*Exercise brief*. Give the listing again, word for word.
### Records for this task ###
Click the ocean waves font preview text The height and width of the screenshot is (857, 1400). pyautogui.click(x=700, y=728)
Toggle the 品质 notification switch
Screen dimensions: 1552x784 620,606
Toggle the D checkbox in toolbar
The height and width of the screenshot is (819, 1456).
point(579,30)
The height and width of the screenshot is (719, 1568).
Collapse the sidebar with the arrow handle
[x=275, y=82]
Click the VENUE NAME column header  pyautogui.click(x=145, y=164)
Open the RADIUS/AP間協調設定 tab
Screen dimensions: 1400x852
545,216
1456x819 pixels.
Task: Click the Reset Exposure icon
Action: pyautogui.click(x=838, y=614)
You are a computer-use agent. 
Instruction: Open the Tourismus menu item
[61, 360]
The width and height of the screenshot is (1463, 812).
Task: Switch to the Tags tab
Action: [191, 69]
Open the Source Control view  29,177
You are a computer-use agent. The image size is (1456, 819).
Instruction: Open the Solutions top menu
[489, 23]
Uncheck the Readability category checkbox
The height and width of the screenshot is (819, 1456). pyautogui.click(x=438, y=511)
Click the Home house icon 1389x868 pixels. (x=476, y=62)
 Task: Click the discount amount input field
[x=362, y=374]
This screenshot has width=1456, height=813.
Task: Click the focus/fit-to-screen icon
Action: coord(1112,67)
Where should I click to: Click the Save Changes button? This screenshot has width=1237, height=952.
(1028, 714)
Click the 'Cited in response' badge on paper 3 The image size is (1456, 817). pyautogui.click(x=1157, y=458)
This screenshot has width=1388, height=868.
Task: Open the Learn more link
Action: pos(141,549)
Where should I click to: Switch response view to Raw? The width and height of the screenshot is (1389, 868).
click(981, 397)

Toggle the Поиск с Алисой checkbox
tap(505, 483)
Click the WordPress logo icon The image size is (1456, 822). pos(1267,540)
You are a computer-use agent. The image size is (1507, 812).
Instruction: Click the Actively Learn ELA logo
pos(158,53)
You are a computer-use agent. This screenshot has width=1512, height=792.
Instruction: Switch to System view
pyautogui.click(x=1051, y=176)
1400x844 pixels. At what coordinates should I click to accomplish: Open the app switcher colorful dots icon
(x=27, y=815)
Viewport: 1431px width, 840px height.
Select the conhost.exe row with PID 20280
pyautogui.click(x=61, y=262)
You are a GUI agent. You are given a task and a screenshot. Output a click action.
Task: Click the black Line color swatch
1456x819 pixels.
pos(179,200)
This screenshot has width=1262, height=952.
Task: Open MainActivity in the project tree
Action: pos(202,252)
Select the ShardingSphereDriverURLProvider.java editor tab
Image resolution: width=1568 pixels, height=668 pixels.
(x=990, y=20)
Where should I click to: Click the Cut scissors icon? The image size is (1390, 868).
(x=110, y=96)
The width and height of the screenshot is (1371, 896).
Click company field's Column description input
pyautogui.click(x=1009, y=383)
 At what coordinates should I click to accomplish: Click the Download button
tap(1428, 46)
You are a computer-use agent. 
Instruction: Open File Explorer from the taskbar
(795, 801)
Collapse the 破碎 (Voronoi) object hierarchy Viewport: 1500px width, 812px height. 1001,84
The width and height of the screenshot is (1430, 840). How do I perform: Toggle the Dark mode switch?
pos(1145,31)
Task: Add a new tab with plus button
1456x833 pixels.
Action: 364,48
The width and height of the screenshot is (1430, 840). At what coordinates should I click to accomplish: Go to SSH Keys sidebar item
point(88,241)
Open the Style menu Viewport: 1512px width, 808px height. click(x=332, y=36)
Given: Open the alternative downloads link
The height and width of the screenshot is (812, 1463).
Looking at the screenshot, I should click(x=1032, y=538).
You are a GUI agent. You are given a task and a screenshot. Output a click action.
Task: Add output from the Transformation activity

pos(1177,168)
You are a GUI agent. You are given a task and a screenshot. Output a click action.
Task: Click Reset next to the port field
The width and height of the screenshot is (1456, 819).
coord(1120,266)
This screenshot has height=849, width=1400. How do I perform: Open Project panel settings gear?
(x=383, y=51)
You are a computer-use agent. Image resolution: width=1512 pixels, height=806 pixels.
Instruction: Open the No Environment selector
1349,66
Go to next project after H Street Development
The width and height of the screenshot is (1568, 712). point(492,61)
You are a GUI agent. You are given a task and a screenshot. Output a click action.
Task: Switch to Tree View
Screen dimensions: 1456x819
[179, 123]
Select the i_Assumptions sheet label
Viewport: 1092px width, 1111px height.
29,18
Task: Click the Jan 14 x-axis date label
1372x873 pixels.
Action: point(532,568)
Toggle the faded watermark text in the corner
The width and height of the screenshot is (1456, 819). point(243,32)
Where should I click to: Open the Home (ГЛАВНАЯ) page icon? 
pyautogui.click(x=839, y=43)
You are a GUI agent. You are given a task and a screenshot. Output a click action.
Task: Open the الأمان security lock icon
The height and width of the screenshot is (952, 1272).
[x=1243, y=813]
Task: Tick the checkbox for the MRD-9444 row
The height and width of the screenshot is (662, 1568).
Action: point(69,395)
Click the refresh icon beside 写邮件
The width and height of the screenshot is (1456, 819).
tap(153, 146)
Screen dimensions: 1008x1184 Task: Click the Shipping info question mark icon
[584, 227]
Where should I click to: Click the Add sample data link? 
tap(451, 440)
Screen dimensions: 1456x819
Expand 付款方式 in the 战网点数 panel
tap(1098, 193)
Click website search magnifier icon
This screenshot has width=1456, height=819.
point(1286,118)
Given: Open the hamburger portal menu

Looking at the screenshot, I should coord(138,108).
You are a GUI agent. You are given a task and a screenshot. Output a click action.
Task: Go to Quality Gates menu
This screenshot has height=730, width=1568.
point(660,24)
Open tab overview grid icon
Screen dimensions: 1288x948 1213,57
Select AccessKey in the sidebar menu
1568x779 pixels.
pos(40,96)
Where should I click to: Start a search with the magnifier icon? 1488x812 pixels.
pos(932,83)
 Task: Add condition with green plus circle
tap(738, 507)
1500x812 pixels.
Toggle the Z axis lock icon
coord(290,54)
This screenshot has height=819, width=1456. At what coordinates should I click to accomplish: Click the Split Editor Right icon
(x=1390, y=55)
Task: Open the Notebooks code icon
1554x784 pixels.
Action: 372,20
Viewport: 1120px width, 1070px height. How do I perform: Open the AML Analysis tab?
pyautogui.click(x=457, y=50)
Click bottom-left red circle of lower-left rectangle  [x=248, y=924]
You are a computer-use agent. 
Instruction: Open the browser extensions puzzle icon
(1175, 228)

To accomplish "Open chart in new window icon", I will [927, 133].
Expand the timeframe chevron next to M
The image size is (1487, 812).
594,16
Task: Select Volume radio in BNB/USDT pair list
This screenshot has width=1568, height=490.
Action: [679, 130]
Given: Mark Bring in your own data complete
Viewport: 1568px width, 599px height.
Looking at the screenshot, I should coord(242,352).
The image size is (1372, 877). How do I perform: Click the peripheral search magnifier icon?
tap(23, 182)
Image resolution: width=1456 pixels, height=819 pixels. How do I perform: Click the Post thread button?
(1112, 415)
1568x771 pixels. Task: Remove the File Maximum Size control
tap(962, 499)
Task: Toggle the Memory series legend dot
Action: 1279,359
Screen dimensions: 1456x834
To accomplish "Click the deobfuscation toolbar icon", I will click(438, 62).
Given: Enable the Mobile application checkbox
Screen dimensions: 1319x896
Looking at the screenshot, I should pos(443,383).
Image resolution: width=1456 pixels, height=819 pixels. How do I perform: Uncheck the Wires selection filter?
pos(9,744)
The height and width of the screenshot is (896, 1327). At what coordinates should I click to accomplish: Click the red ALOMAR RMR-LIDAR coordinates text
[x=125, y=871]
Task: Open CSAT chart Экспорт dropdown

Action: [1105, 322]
###
*Solution to the problem*.
Click the ocean waves font preview text The height and width of the screenshot is (857, 1400). pyautogui.click(x=700, y=728)
Toggle the 品质 notification switch
Screen dimensions: 1552x784 620,606
Toggle the D checkbox in toolbar
The height and width of the screenshot is (819, 1456).
point(579,30)
The height and width of the screenshot is (719, 1568).
Collapse the sidebar with the arrow handle
[x=275, y=82]
Click the VENUE NAME column header  pyautogui.click(x=145, y=164)
Open the RADIUS/AP間協調設定 tab
Screen dimensions: 1400x852
545,216
1456x819 pixels.
Task: Click the Reset Exposure icon
Action: pyautogui.click(x=838, y=614)
You are a computer-use agent. 
Instruction: Open the Tourismus menu item
[61, 360]
The width and height of the screenshot is (1463, 812).
Task: Switch to the Tags tab
Action: [191, 69]
Open the Source Control view  29,177
You are a computer-use agent. The image size is (1456, 819).
Instruction: Open the Solutions top menu
[489, 23]
Uncheck the Readability category checkbox
The height and width of the screenshot is (819, 1456). pyautogui.click(x=438, y=511)
Click the Home house icon 1389x868 pixels. (x=476, y=62)
 Task: Click the discount amount input field
[x=362, y=374]
This screenshot has width=1456, height=813.
Task: Click the focus/fit-to-screen icon
Action: coord(1112,67)
Where should I click to: Click the Save Changes button? This screenshot has width=1237, height=952.
(1028, 714)
Click the 'Cited in response' badge on paper 3 The image size is (1456, 817). pyautogui.click(x=1157, y=458)
This screenshot has width=1388, height=868.
Task: Open the Learn more link
Action: pos(141,549)
Where should I click to: Switch response view to Raw? The width and height of the screenshot is (1389, 868).
click(981, 397)

Toggle the Поиск с Алисой checkbox
tap(505, 483)
Click the WordPress logo icon The image size is (1456, 822). pos(1267,540)
You are a computer-use agent. The image size is (1507, 812).
Instruction: Click the Actively Learn ELA logo
pos(158,53)
You are a computer-use agent. This screenshot has width=1512, height=792.
Instruction: Switch to System view
pyautogui.click(x=1051, y=176)
1400x844 pixels. At what coordinates should I click to accomplish: Open the app switcher colorful dots icon
(x=27, y=815)
Viewport: 1431px width, 840px height.
Select the conhost.exe row with PID 20280
pyautogui.click(x=61, y=262)
You are a GUI agent. You are given a task and a screenshot. Output a click action.
Task: Click the black Line color swatch
1456x819 pixels.
pos(179,200)
This screenshot has width=1262, height=952.
Task: Open MainActivity in the project tree
Action: pos(202,252)
Select the ShardingSphereDriverURLProvider.java editor tab
Image resolution: width=1568 pixels, height=668 pixels.
(x=990, y=20)
Where should I click to: Click the Cut scissors icon? The image size is (1390, 868).
(x=110, y=96)
The width and height of the screenshot is (1371, 896).
Click company field's Column description input
pyautogui.click(x=1009, y=383)
 At what coordinates should I click to accomplish: Click the Download button
tap(1428, 46)
You are a computer-use agent. 
Instruction: Open File Explorer from the taskbar
(795, 801)
Collapse the 破碎 (Voronoi) object hierarchy Viewport: 1500px width, 812px height. 1001,84
The width and height of the screenshot is (1430, 840). How do I perform: Toggle the Dark mode switch?
pos(1145,31)
Task: Add a new tab with plus button
1456x833 pixels.
Action: 364,48
The width and height of the screenshot is (1430, 840). At what coordinates should I click to accomplish: Go to SSH Keys sidebar item
point(88,241)
Open the Style menu Viewport: 1512px width, 808px height. click(x=332, y=36)
Given: Open the alternative downloads link
The height and width of the screenshot is (812, 1463).
Looking at the screenshot, I should click(x=1032, y=538).
You are a GUI agent. You are given a task and a screenshot. Output a click action.
Task: Add output from the Transformation activity

pos(1177,168)
You are a GUI agent. You are given a task and a screenshot. Output a click action.
Task: Click Reset next to the port field
The width and height of the screenshot is (1456, 819).
coord(1120,266)
This screenshot has height=849, width=1400. How do I perform: Open Project panel settings gear?
(x=383, y=51)
You are a computer-use agent. Image resolution: width=1512 pixels, height=806 pixels.
Instruction: Open the No Environment selector
1349,66
Go to next project after H Street Development
The width and height of the screenshot is (1568, 712). point(492,61)
You are a GUI agent. You are given a task and a screenshot. Output a click action.
Task: Switch to Tree View
Screen dimensions: 1456x819
[179, 123]
Select the i_Assumptions sheet label
Viewport: 1092px width, 1111px height.
29,18
Task: Click the Jan 14 x-axis date label
1372x873 pixels.
Action: point(532,568)
Toggle the faded watermark text in the corner
The width and height of the screenshot is (1456, 819). point(243,32)
Where should I click to: Open the Home (ГЛАВНАЯ) page icon? 
pyautogui.click(x=839, y=43)
You are a GUI agent. You are given a task and a screenshot. Output a click action.
Task: Open the الأمان security lock icon
The height and width of the screenshot is (952, 1272).
[x=1243, y=813]
Task: Tick the checkbox for the MRD-9444 row
The height and width of the screenshot is (662, 1568).
Action: point(69,395)
Click the refresh icon beside 写邮件
The width and height of the screenshot is (1456, 819).
tap(153, 146)
Screen dimensions: 1008x1184 Task: Click the Shipping info question mark icon
[584, 227]
Where should I click to: Click the Add sample data link? 
tap(451, 440)
Screen dimensions: 1456x819
Expand 付款方式 in the 战网点数 panel
tap(1098, 193)
Click website search magnifier icon
This screenshot has width=1456, height=819.
point(1286,118)
Given: Open the hamburger portal menu

Looking at the screenshot, I should coord(138,108).
You are a GUI agent. You are given a task and a screenshot. Output a click action.
Task: Go to Quality Gates menu
This screenshot has height=730, width=1568.
point(660,24)
Open tab overview grid icon
Screen dimensions: 1288x948 1213,57
Select AccessKey in the sidebar menu
1568x779 pixels.
pos(40,96)
Where should I click to: Start a search with the magnifier icon? 1488x812 pixels.
pos(932,83)
 Task: Add condition with green plus circle
tap(738, 507)
1500x812 pixels.
Toggle the Z axis lock icon
coord(290,54)
This screenshot has height=819, width=1456. At what coordinates should I click to accomplish: Click the Split Editor Right icon
(x=1390, y=55)
Task: Open the Notebooks code icon
1554x784 pixels.
Action: 372,20
Viewport: 1120px width, 1070px height. How do I perform: Open the AML Analysis tab?
pyautogui.click(x=457, y=50)
Click bottom-left red circle of lower-left rectangle  [x=248, y=924]
You are a computer-use agent. 
Instruction: Open the browser extensions puzzle icon
(1175, 228)

To accomplish "Open chart in new window icon", I will [927, 133].
Expand the timeframe chevron next to M
The image size is (1487, 812).
594,16
Task: Select Volume radio in BNB/USDT pair list
This screenshot has width=1568, height=490.
Action: [679, 130]
Given: Mark Bring in your own data complete
Viewport: 1568px width, 599px height.
Looking at the screenshot, I should coord(242,352).
The image size is (1372, 877). How do I perform: Click the peripheral search magnifier icon?
tap(23, 182)
Image resolution: width=1456 pixels, height=819 pixels. How do I perform: Click the Post thread button?
(1112, 415)
1568x771 pixels. Task: Remove the File Maximum Size control
tap(962, 499)
Task: Toggle the Memory series legend dot
Action: 1279,359
Screen dimensions: 1456x834
To accomplish "Click the deobfuscation toolbar icon", I will click(438, 62).
Given: Enable the Mobile application checkbox
Screen dimensions: 1319x896
Looking at the screenshot, I should pos(443,383).
Image resolution: width=1456 pixels, height=819 pixels. How do I perform: Uncheck the Wires selection filter?
pos(9,744)
The height and width of the screenshot is (896, 1327). At what coordinates should I click to accomplish: Click the red ALOMAR RMR-LIDAR coordinates text
[x=125, y=871]
Task: Open CSAT chart Экспорт dropdown

Action: [1105, 322]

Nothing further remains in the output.